What to do =
1. Answer these questions from the comments on energy:
(a) In the comment posted at 10:33 PM, how many US troops lost their lives in the war in Iraq?
(b) According to Kinghob, for which country is renewable energy particularly the way forward?
(c) Which book does the comment posted at 06:17 PM suggest reading?
2. Print the comments on energy from "Wednesday, December 14, 2011 at 09:51" to "true for Scotland.".
3. Translate this sentence from the comments on energy into Spanish: "Renewable energy is the way forward and that is particularly true for Scotland."

Wednesday, December 14, 2011 at 10:33 PM

£170 a year! FYI the war in Iraq, which was arguably about energy security cost more than $1 trillion, and the lives of 60,000 Iraqis and 4,500 US troops. As they say... do the maths.



15

Kinghob

Wednesday, December 14, 2011 at 09:51 PM

Nuclear energy is highly subsidised by our taxes, is dangerous and leaves a massive problem with nuclear waste disposal. Renewable energy is the way forward and that is particularly true for Scotland.



14

Alternative (High Octane) Fuel Head

Wednesday, December 14, 2011 at 06:17 PM

#10: "Carbon trading is going to be a reality..." If you use idiotic, meaningless phrases like that, you cannot expect anyone to take you seriously. This is NOT about carbon. It is about generating power and securing a power supply infrastructure for future generations. either you are winding me up or you don't understand basic facts. 1) Windmills are of no use as a primary power supply source. 2) Climate change is a natural phenomenum and nothing we do is going to affect it. And at #6, I have yet to see any great detail about any of this rubbish. I've seen plenty of over-complicated, twisted and self-contradictory arguments. I've seen loads of propaganda and I've even had it suggested that those who do not accept all this drivel are insane. I suggest that you read a copy of Propaganda: The formation of men's attitudes by Jacques Ellul. It may cause you to look at all this abject nonsense in a new light.

Data shown =

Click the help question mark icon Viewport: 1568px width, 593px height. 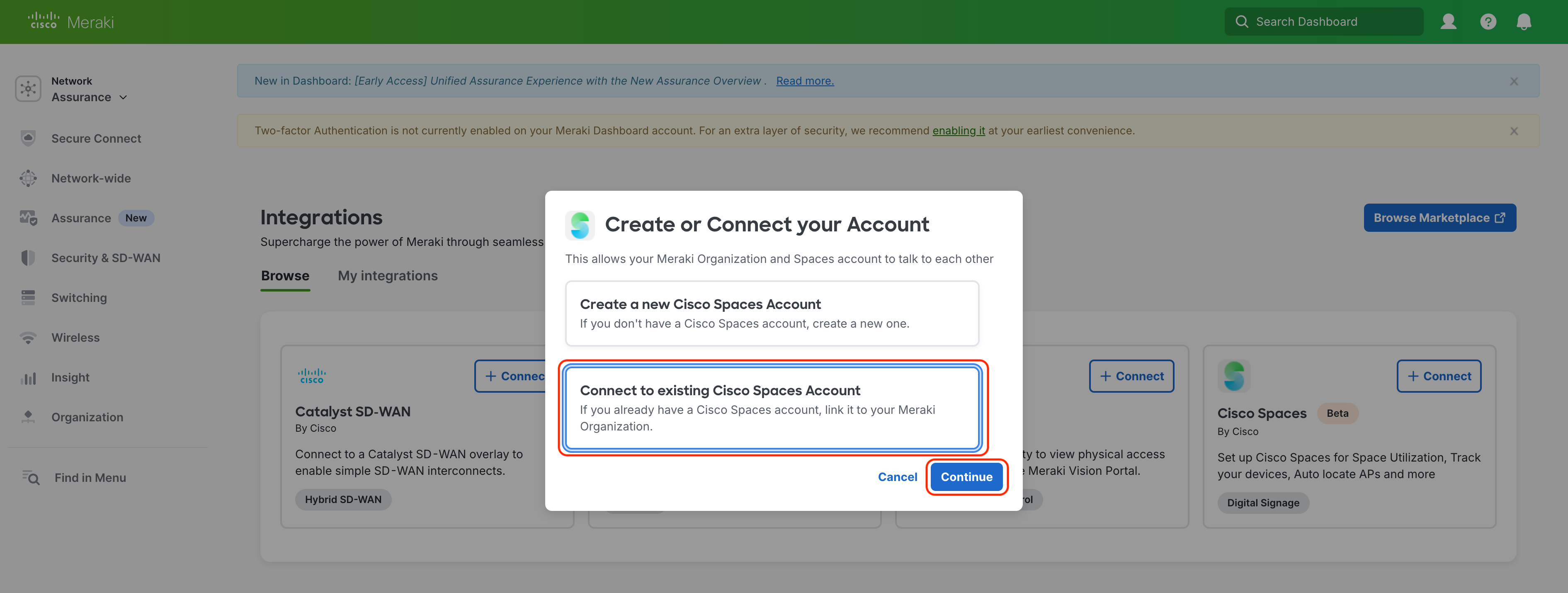coord(1488,22)
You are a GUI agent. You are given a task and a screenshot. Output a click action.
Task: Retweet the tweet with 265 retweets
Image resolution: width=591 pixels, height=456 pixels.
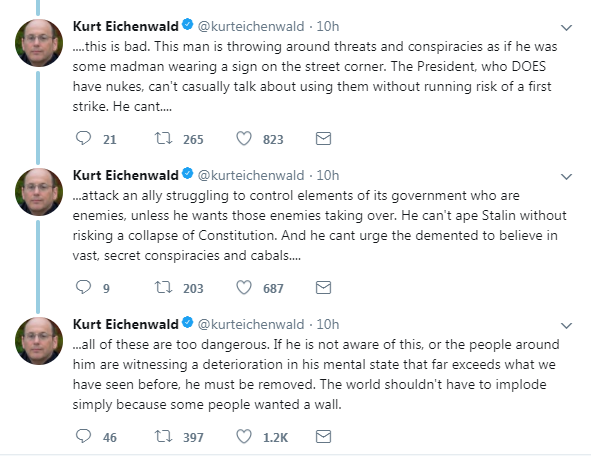(164, 138)
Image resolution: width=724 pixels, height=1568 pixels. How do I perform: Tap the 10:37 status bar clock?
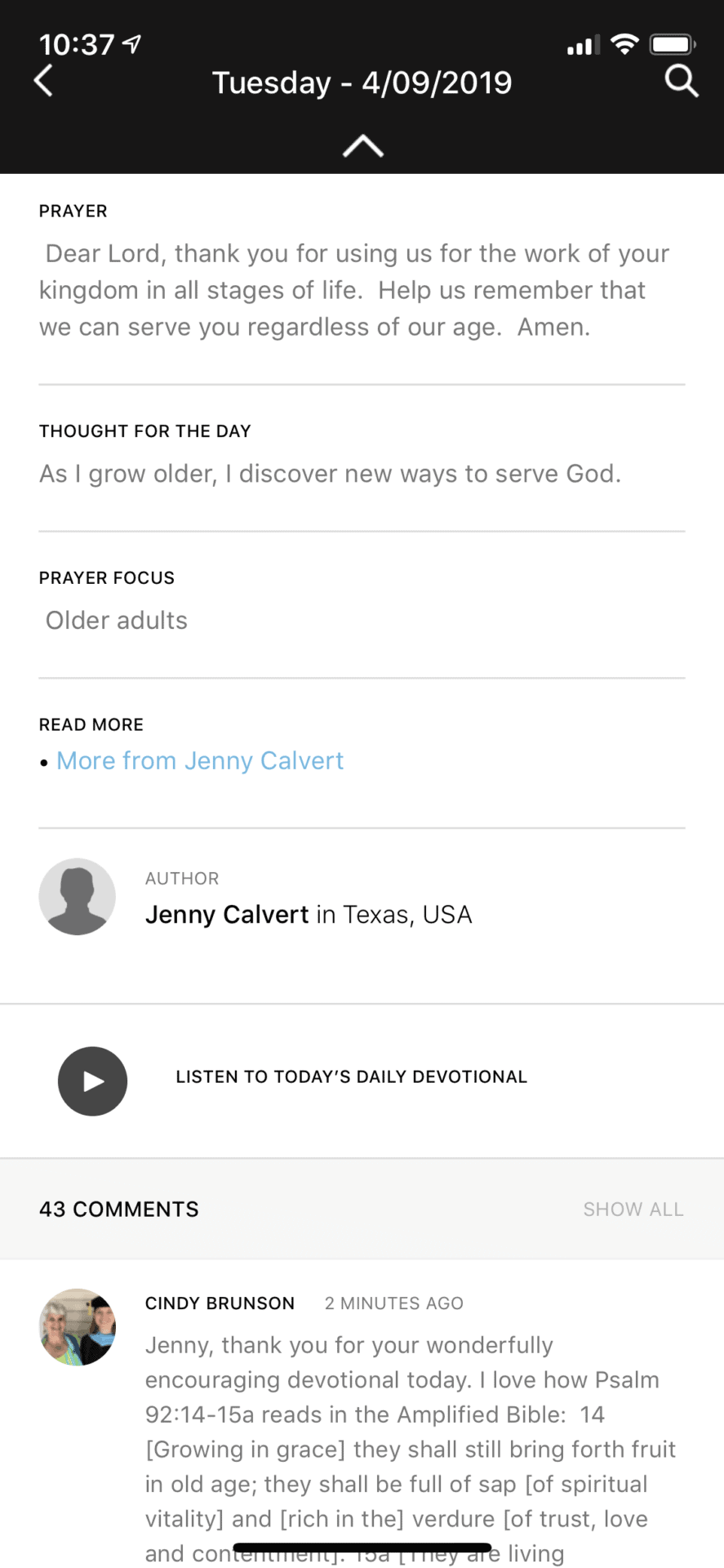pyautogui.click(x=77, y=44)
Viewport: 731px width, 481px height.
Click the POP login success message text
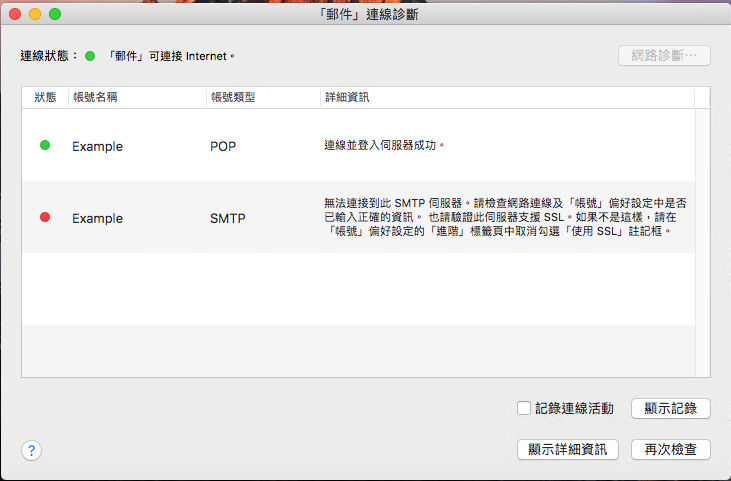(x=384, y=146)
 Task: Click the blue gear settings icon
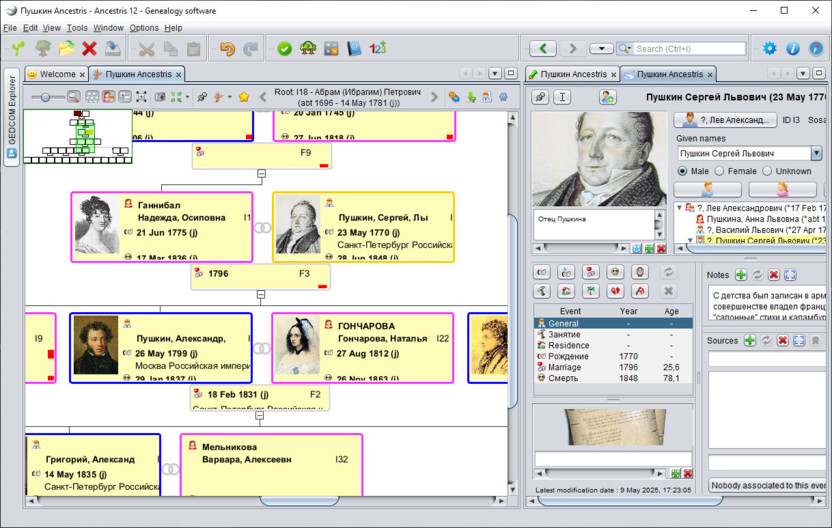[x=769, y=48]
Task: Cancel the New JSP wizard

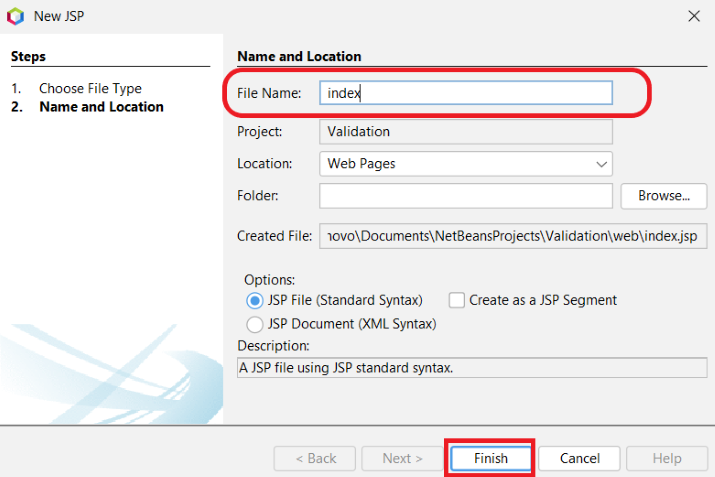Action: coord(579,458)
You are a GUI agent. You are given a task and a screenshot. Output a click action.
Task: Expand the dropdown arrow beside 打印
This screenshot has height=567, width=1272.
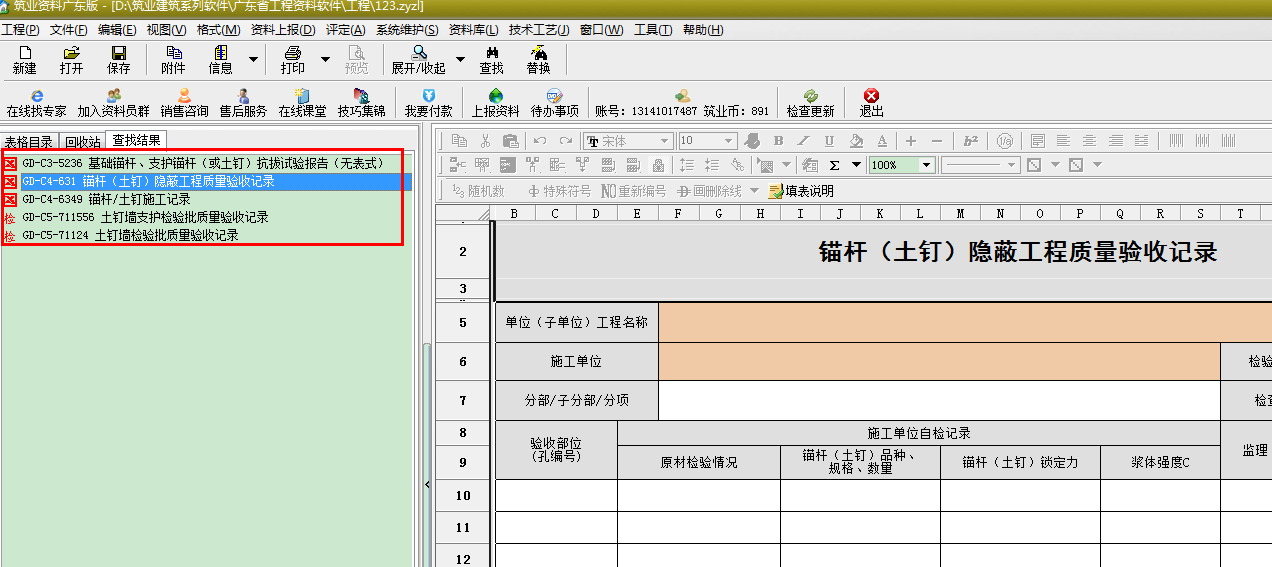[x=325, y=60]
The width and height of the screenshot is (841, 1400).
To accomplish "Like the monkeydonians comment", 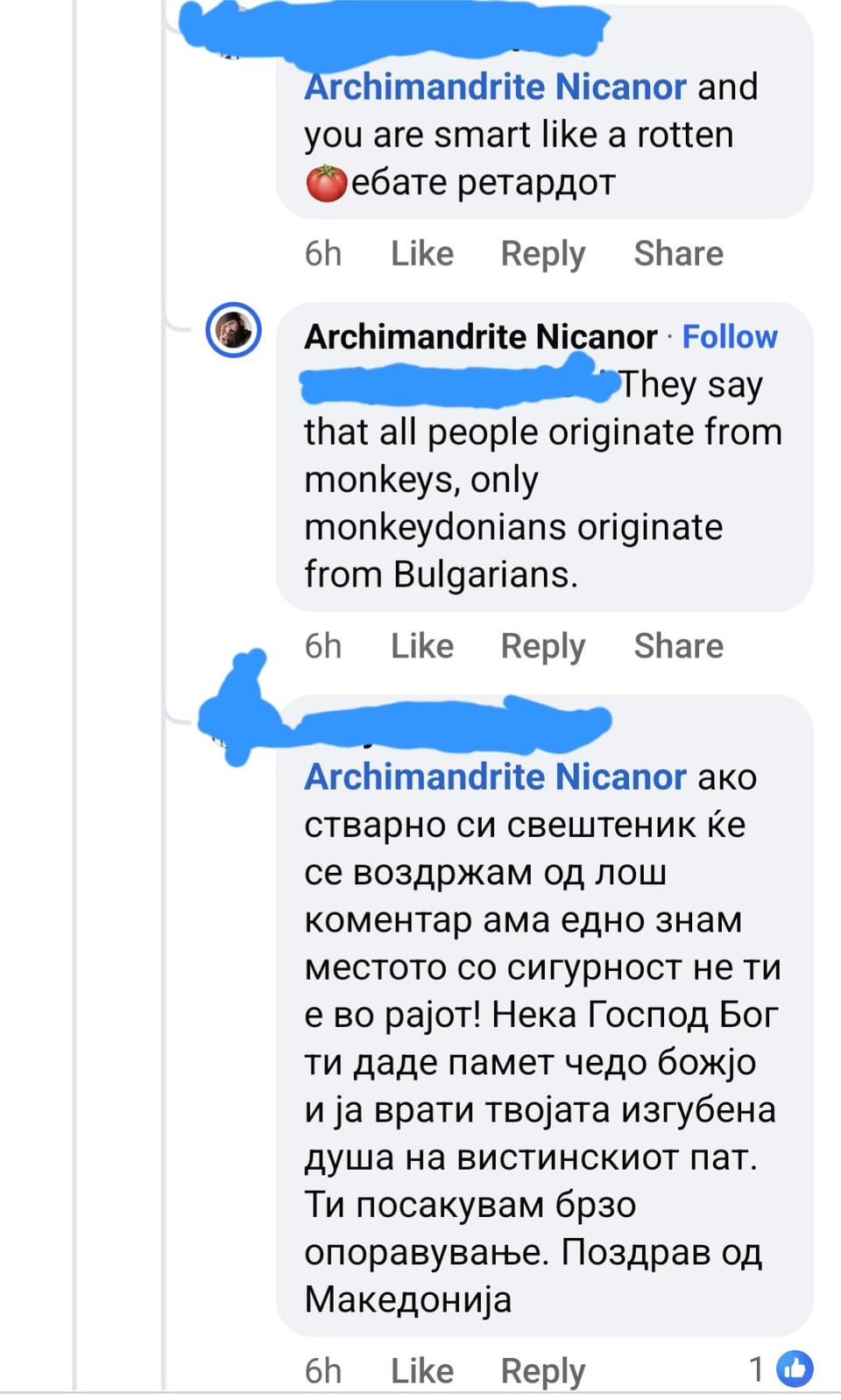I will tap(422, 645).
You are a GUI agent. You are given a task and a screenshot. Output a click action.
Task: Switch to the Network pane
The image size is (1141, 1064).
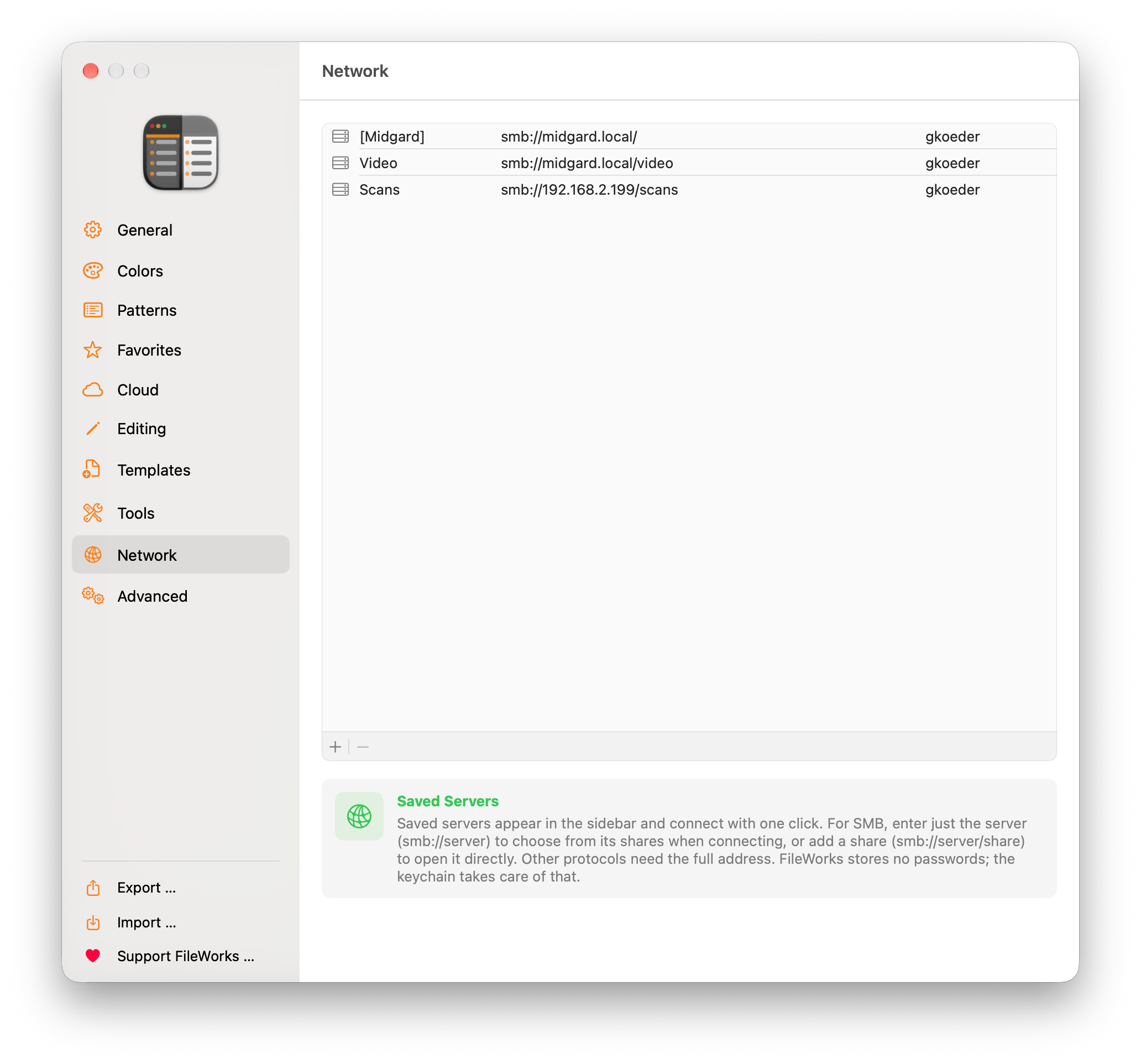pos(181,555)

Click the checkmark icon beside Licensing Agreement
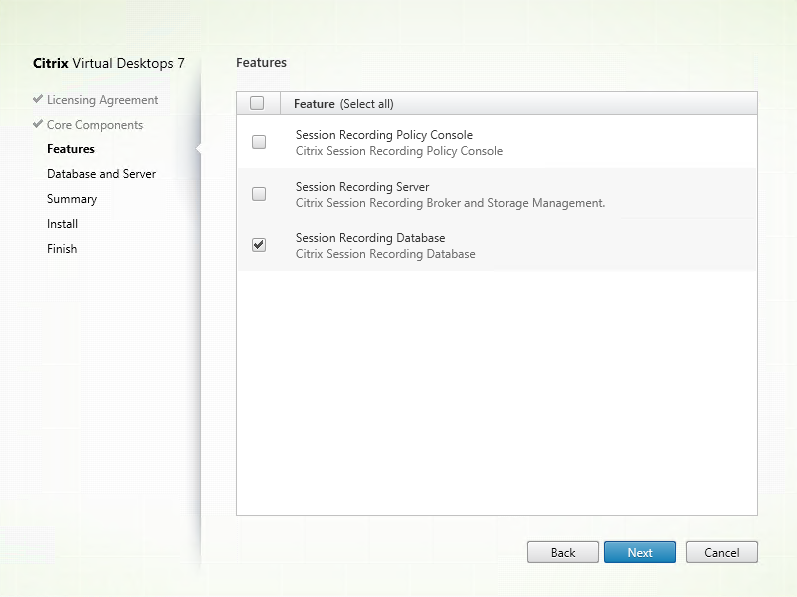pyautogui.click(x=38, y=100)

Results for each task =
1.
(a) 4,500
(b) Scotland
(c) Propaganda: The formation of men's attitudes by Jacques Ellul

2.
Wednesday, December 14, 2011 at 09:51 PM

Nuclear energy is highly subsidised by our taxes, is dangerous and leaves a massive problem with nuclear waste disposal. Renewable energy is the way forward and that is particularly true for Scotland.

3. La energía renovable es el camino a seguir, y eso es especialmente cierto en el caso de Escocia.